Chili's '3 for Me' value meal drives record traffic surge
Chili's reports a record traffic surge driven by its '3 for Me' value meal offering a drink, appetizer, and entree starting at $10.99, directly undercutting fast-food competitors. The chain claims its Big QP burger contains 85% more beef than McDonald's Quarter Pounder. Traffic increases 19.9%, fueled by $137 million in marketing spend, quadrupled from $32 million in 2022.
OSHA cites Chili's Costa Mesa for workplace safety violation
A Chili's location in Costa Mesa, California, receives a $26,700 OSHA penalty for a workplace safety or health violation. The citation adds to Brinker's cumulative $46.9 million in regulatory penalties tracked by Good Jobs First since 2000.

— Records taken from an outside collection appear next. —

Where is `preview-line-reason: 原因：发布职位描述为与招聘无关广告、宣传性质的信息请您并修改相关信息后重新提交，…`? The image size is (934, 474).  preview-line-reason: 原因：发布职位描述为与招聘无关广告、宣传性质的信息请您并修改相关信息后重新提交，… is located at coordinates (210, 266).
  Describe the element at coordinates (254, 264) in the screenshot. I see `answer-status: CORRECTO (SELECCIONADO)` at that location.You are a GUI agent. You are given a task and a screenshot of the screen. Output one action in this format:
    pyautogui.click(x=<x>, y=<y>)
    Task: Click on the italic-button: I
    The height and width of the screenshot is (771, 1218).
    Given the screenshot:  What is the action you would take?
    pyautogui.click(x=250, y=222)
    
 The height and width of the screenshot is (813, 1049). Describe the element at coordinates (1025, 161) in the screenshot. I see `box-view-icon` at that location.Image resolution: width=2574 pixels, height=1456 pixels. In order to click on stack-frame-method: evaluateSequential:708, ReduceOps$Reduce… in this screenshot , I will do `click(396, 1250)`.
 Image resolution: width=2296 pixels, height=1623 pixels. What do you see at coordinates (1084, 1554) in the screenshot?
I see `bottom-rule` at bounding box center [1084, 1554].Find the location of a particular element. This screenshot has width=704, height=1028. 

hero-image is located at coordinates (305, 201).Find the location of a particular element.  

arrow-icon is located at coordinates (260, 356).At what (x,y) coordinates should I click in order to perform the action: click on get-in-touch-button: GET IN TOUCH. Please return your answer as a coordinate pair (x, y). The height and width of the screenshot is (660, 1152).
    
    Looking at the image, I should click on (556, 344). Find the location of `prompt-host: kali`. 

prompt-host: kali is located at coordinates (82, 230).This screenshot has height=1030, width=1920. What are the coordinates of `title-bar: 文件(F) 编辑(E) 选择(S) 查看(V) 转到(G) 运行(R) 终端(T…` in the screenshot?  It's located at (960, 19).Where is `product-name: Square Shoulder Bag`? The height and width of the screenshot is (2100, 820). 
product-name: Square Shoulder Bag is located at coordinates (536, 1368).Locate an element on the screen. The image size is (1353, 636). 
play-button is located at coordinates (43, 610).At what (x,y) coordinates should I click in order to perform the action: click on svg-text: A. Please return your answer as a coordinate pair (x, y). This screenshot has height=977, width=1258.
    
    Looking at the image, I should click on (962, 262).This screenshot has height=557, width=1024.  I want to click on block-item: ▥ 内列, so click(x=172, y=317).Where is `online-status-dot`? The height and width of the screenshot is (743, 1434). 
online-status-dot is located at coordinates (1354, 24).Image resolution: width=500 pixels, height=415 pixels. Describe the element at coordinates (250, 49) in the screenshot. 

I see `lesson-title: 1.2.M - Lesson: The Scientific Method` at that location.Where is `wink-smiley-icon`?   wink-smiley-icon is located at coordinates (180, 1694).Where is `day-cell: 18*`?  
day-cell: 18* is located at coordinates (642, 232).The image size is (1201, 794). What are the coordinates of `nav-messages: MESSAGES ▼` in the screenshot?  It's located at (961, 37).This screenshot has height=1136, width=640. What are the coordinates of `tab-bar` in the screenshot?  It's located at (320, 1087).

Chili's reports 31% same-store sales growth with $160M labor investment
Brinker reports Chili's achieved 31% comparable restaurant sales growth in Q2 fiscal 2025, with traffic up 19.9%. The turnaround is powered by $160 million more in labor investment and $100 million in maintenance spending versus fiscal 2022. Average unit volumes grew from $3.1 million to $4.5 million, while restaurant operating margins expanded nearly 6 points to 17.6%.
Beastie Boys and UMG settle copyright lawsuit with Brinker
The Beastie Boys and UMG reach a settlement with Brinker International during mediation, resolving the 'Sabotage' copyright and trademark lawsuit filed in July 2024. The terms remain confidential. The case reflects careless intellectual property practices at Chili's marketing department rather than systemic disregard for law.
Brinker authorizes additional $400M in share buybacks
Brinker's board authorizes repurchase of up to an additional $400 million in shares, bringing total buyback authority to $507 million. Between June and September 2025, the company repurchases 600,000 shares for $93.9 million. CEO Hochman's total compensation surges 74.72% to $30.5 million in fiscal 2025, far outpacing frontline worker wage growth.